I went on "holiday" with DP and family to their home country. By day 5, (of 10) BIL asked me how I liked the country. I honestly couldn't say, all I had seen was a stream of different people's front rooms with no air con and endless cups of tea while everyone around me spoke in a language I barely understood. I hadn't actually seen any of the country except the drive from the airport and the drive to aunties house. So I would never ever go on a trip like this for a month, sorry. You go for a month, he goes for 2 weeks, what's the issue?

URaflutteringcunt · 18/07/2017 11:15

Maybe to strengthen your case you could stress that this isn't a holiday in the traditional sense. I know for us, it was all jobs. We didn't go to the beach much - we cleaned out the chickens, tidied the house, prepared dinner while the men repaired things, ate dinner at home or at other families houses rather than out, time in the pool was limited to mornings and late evenings only, certainly no time to read or relax, we picked olives and fruit etc If he understood that, would he see it less as a month away on holiday?

ravenmum · 18/07/2017 11:25

Spending time with your family is not the same as going on a cruise, but Grace doesn't have to prove that it's not a holiday. It's the school holidays, she's a teacher, she will be looking after their child wherever she happens to be: by the pool, at the beach, she can do what she likes within the limits of parenting and does not have to have less fun because her dh is at work.

whattodowiththepoo · 18/07/2017 11:35

ravenmum Do you know the op personally? If not how are you getting all of the extra information?

Adora10 · 18/07/2017 12:46

He sounds horrible, guilt tripping you and no understanding of why you would want to see your family; does he actually see you as an equal, doesn't sound like it.
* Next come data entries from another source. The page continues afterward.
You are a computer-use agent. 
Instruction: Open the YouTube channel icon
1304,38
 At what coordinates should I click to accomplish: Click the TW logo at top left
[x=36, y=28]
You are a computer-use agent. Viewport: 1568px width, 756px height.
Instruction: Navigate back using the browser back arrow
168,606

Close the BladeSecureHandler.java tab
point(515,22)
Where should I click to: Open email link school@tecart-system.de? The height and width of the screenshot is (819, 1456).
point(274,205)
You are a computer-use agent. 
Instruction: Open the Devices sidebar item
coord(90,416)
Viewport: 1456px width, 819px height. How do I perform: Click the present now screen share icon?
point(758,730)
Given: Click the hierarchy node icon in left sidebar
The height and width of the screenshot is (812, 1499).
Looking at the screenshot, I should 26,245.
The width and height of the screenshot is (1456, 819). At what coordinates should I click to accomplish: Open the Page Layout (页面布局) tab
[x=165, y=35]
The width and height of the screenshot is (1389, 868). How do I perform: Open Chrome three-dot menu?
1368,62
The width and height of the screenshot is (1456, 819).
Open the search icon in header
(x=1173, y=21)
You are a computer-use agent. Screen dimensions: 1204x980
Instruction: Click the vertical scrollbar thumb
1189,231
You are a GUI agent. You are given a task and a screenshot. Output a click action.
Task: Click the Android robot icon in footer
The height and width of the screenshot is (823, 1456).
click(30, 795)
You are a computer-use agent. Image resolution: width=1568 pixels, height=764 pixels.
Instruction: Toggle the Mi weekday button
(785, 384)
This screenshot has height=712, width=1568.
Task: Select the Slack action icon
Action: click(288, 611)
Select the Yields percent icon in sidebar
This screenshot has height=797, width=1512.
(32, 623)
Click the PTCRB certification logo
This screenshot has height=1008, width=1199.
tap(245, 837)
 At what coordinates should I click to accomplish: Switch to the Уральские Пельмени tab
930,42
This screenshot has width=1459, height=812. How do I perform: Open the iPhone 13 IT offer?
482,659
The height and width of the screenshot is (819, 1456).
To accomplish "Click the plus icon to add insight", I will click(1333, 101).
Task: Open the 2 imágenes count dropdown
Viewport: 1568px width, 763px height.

ravenmum · 18/07/2017 12:47

I RTFT.

LinoleumBlownapart · 19/07/2017 12:00

We live abroad near DH's family. When we go to England, DH stays. When you have a limited window of time to see people, what often happens is you end up juggling several different things at once. It is very stressful and not very relaxing (not a holiday). DH hates this, it's not his country and I find adding into the extra stress of keeping DH happy as well is not worth it. Go by yourself and enjoy it.

RedSandYellowSand · 19/07/2017 12:15

Can you go on holiday for a week with DH nearby (and afford the associated costs) and then a week with your sister and DH, before he comes home and you spend the remaining 2 weeks with your family.
Staying with the in-laws for 2 weeks really isnt holiday.